The Appellate Division disagreed, explaining that “[I]t is well settled that 'there is no prohibition against arbitrating a dispute originating from the terms of a collective bargaining agreement concerning health insurance benefits for retirees,'" citing Matter of Peters v Union-Endicott Cent. School Dist., 77 AD3d at 1239.”
The school district, said the court, had not identified any statute, precedent or public policy that prohibits arbitration of a dispute over the provision of contractual post-employment retirement benefits to an employee who has committed a crime or otherwise engaged in misconduct. Further, although 4 NYCRR 5.3 (b) provides for an employee's termination under these circumstances to be recorded as a dismissal rather than a resignation, no law or policy requires an employee's status under 4 NYCRR 5.3 (b) to be determinative of that employee's status under the CBA.
The Appellate Division concluded that “The issue of the effect, if any, of Kolmel's status as a dismissed employee pursuant to 4 NYCRR 5.3 (b) — as well as his alleged misconduct — as it pertains to his entitlement to benefits goes to the merits of the grievance, not to its arbitrability.”
The Appellate Division also rejected the school district’s argument that Kolmel had no right to arbitration under the CBA as a dismissed employee, noting that the broad arbitration clause permitted the Union to demand arbitration if dissatisfied with the decision at Stage 3 of the grievance process. Moreover, said the court, issues such as a school district's relationship to retired or discharged employees and the question of whether such former employees are covered by the grievance procedure are for the arbitrator to decide.

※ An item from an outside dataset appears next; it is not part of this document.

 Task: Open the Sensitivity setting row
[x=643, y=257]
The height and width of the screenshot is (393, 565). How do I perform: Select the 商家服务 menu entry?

* N.B. 4 NYCRR 5.3(b) applies with respect to employees of the State of New York as the employer. 4 NYCRR 1, Application of Rules, states that “Except as otherwise specified in any particular rule, these rules shall apply to positions and employments in the classified service of the State and public authorities, public benefit corporations and other agencies for which the Civil Service Law is administered by the State Department of Civil Service” [emphasis supplied]. However, many local civil service commissions and personnel officers have adopted a similar rule.
** Kolmel otherwise met the requirements to receive retirement health benefits under the CBA.